A male freshman in Pasadena just beat his own older sister in the girls’ 400-meter race at the Prep League Championship Finals — and we’re all supposed to clap like this is progress. Paul “Lina” Haaga, a biological male attending the Polytechnic School in Pasadena, crossed the finish line at 59.45 seconds, edging out his older sister Sienna Haaga by just 0.58 seconds.
Imagine Thanksgiving dinner at the Haaga house. “Hey sis, remember that time I stole your championship title and everyone pretended it was stunning and brave?” Pass the cranberry sauce.
Sienna Haaga, a sophomore at Flintridge Preparatory School, clocked in at 60.03 seconds — good enough to beat every actual girl on that track, but not good enough to beat her own brother. She didn’t just lose a race. She lost a title. To a male. Who shares her last name and probably grew up racing her in the backyard, except back then nobody had to pretend the competition was fair.
And it didn’t stop there. Paul also competed in the 4×400 relay, once again edging out his sister’s team for the top spot. Because apparently stealing one title from your own flesh and blood wasn’t enough for one afternoon.
Now here’s where it gets even better. Paul “Lina” Haaga isn’t just some random kid. He’s the grandson of Paul Haaga Jr., who served as the acting President and CEO of NPR and was a former trustee of the Facebook Oversight Board. So we’ve got an elite-class family, $48,000-a-year private school tuition, and a progressive pedigree that reads like a parody of itself. Louder with Crowder first flagged this story, and honestly, the jokes write themselves.
Haaga told reporters that sports are his “life” and described competing as “a release and an escape, but also a way to connect with other people.” He also claimed that a ban on his participation would leave him feeling “robbed” of opportunities. He said he’d “worry every time I step on the track or the court that somebody might disagree with my participation.”
Robbed. He used the word robbed.
You know who actually got robbed? Sienna. His own sister. The girl who trained just as hard, showed up to the same championship finals, ran a legitimately fast 60.03-second 400-meter — and went home without the gold because her brother decided he’s a girl now.
A spokesperson from the organization HeCheated put it plainly: “Girls are denied fair competition and consequently lose titles.” That’s not a political opinion. That’s exactly what happened on that track in late April at the Prep League Championship Finals.
This kid also plays on the girls’ tennis team as a “key singles player,” and has competed in girls’ basketball, swimming, lacrosse, and water polo.

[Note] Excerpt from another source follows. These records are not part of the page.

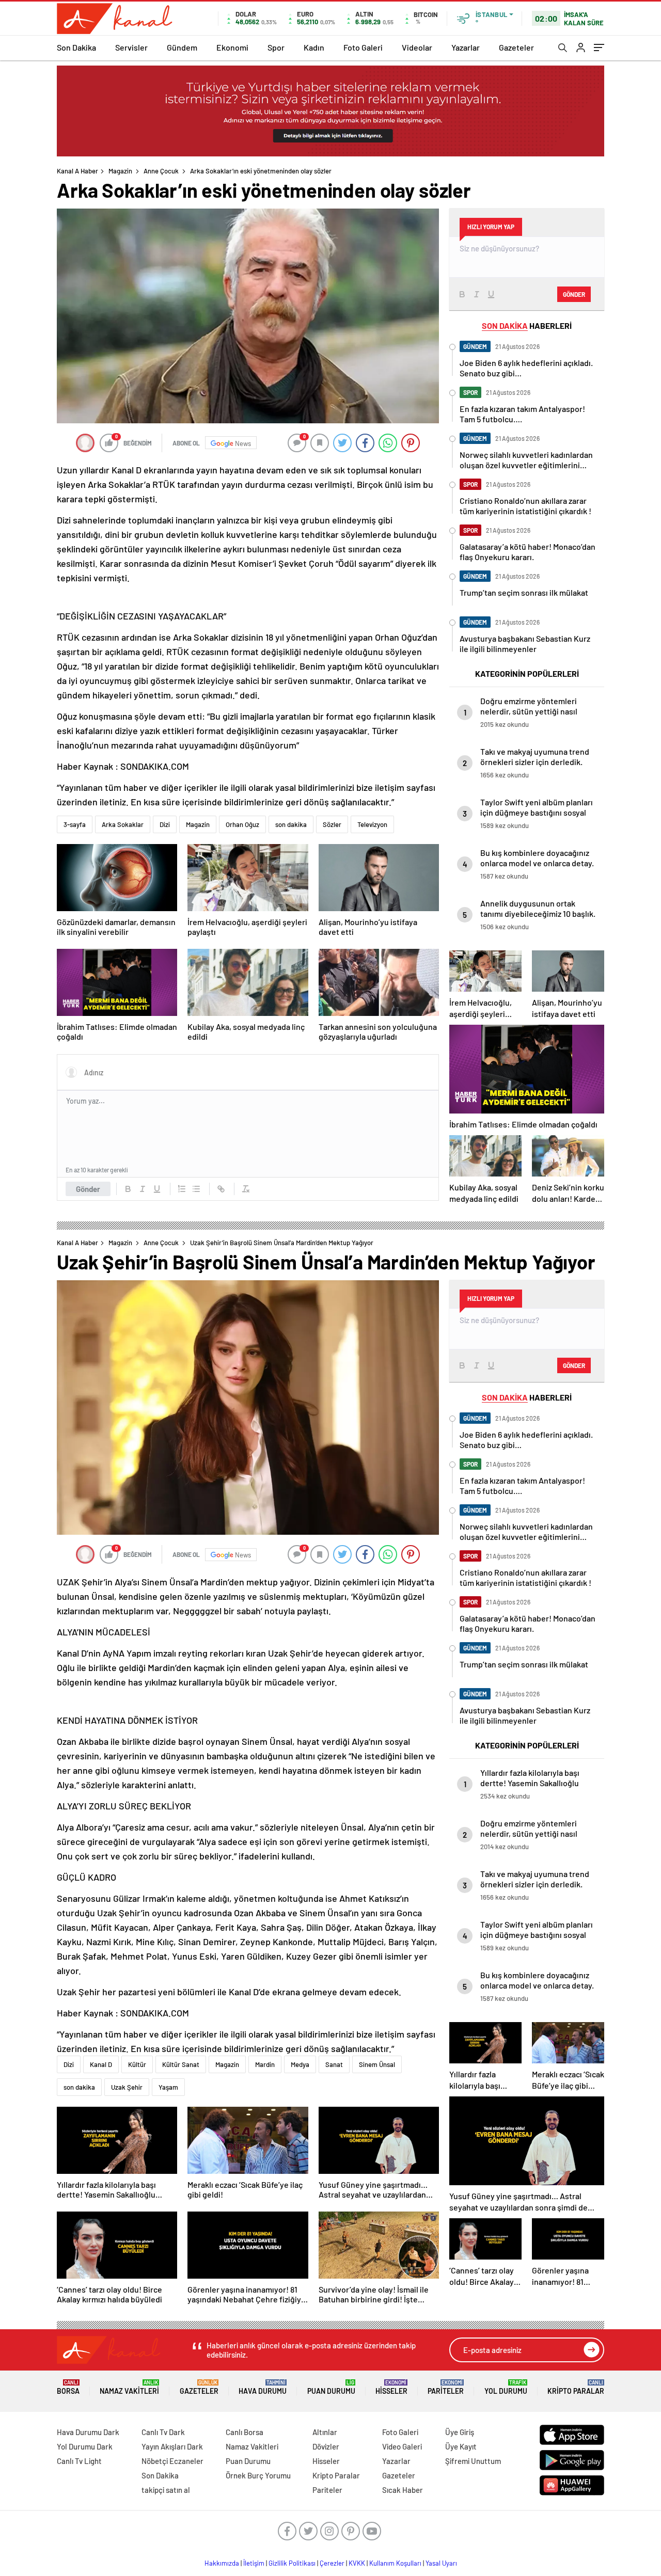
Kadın (314, 47)
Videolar (417, 47)
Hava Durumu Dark (88, 2432)
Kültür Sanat (180, 2064)
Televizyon (372, 824)
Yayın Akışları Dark (172, 2446)
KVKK (357, 2563)
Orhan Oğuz (242, 824)
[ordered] (182, 1189)
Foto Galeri (363, 47)
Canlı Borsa (244, 2432)
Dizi (165, 824)
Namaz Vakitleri (129, 2387)
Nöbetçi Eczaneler (172, 2461)
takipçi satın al (165, 2489)
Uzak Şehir (127, 2087)
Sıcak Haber (402, 2489)
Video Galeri (402, 2446)
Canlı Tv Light (79, 2461)
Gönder (88, 1189)
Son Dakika (76, 47)
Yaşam (168, 2087)
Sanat (334, 2064)
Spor (276, 47)
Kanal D (101, 2064)
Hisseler (391, 2387)
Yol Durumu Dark (85, 2446)
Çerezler (332, 2563)
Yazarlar (465, 47)
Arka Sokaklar (123, 824)
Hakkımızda (221, 2563)
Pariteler (446, 2387)
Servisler (131, 47)
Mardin (265, 2064)
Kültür (137, 2064)
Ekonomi (232, 47)
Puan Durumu (331, 2387)
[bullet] (196, 1189)
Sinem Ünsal (377, 2064)
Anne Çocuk (161, 171)
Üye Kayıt (461, 2446)
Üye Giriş (459, 2432)
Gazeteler (516, 47)
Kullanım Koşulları (395, 2563)
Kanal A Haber (77, 171)
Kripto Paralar (575, 2387)
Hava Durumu (263, 2387)
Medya (300, 2064)
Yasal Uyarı (441, 2563)
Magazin (120, 171)
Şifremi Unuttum (473, 2461)
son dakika (291, 824)
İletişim (253, 2563)
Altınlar (324, 2432)
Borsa (68, 2387)
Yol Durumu (505, 2387)
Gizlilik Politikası (292, 2563)
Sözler (332, 824)
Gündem (182, 47)
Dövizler (325, 2446)
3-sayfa (75, 824)
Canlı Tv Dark (163, 2432)
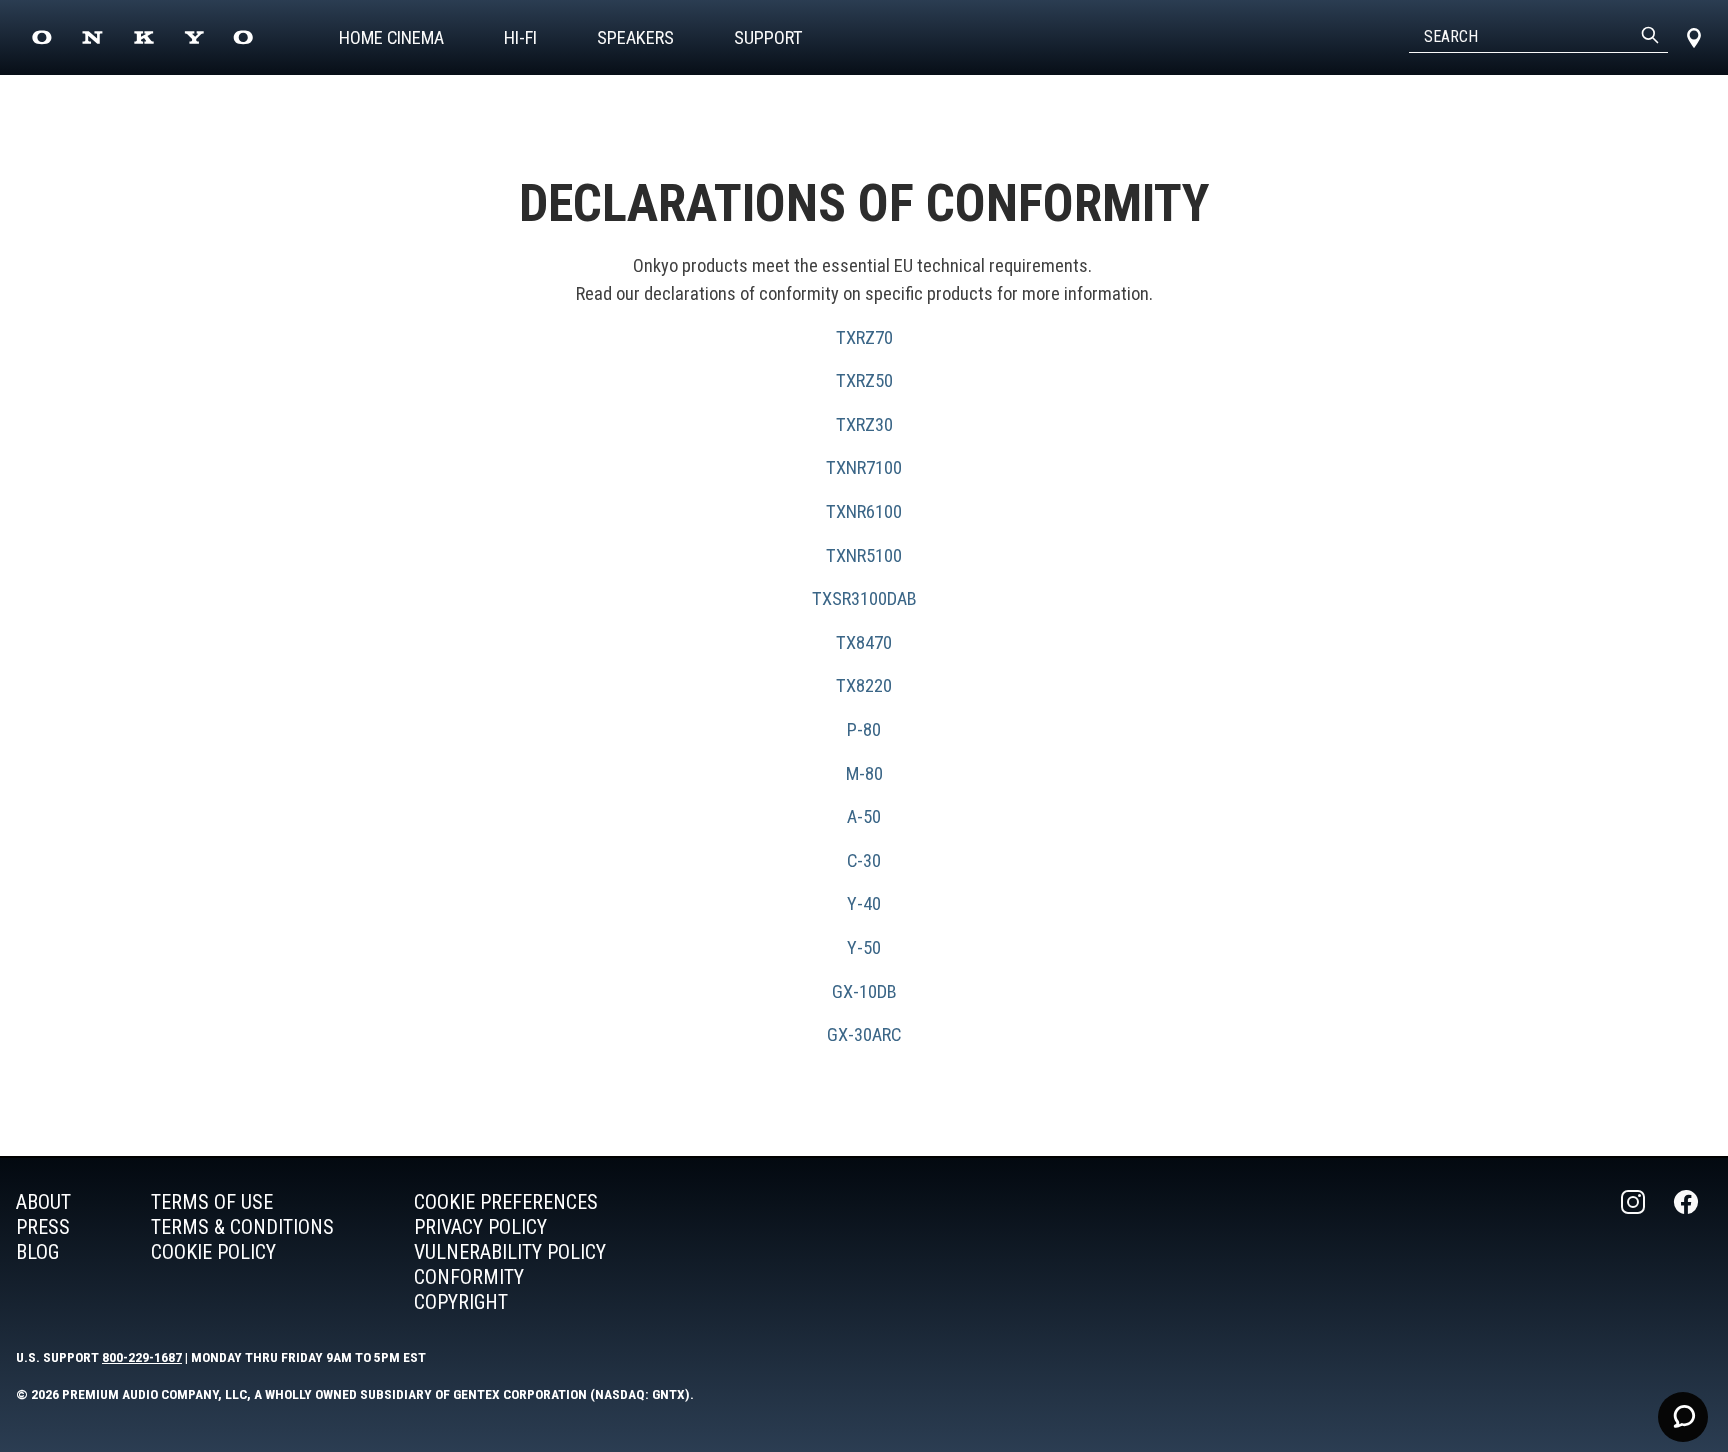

At this point he’s not just taking one girl’s spot — he’s running a one-man occupation of women’s athletics at a $48,000-a-year prep school.
And the adults in the room? Silent. The schools? Compliant. The league? Apparently fine with it.
We keep hearing that these situations are “complicated” and “nuanced.” No they’re not. A boy beat his sister in a girls’ race and took her trophy. There is nothing nuanced about that. The only thing complicated is figuring out how an entire institution of adults convinced themselves this was acceptable.
Sienna Haaga deserved that title. She earned it against every girl on that track. But the rules said her brother counted as one of the girls, and so she went home empty-handed. If that doesn’t make your blood boil, check your pulse.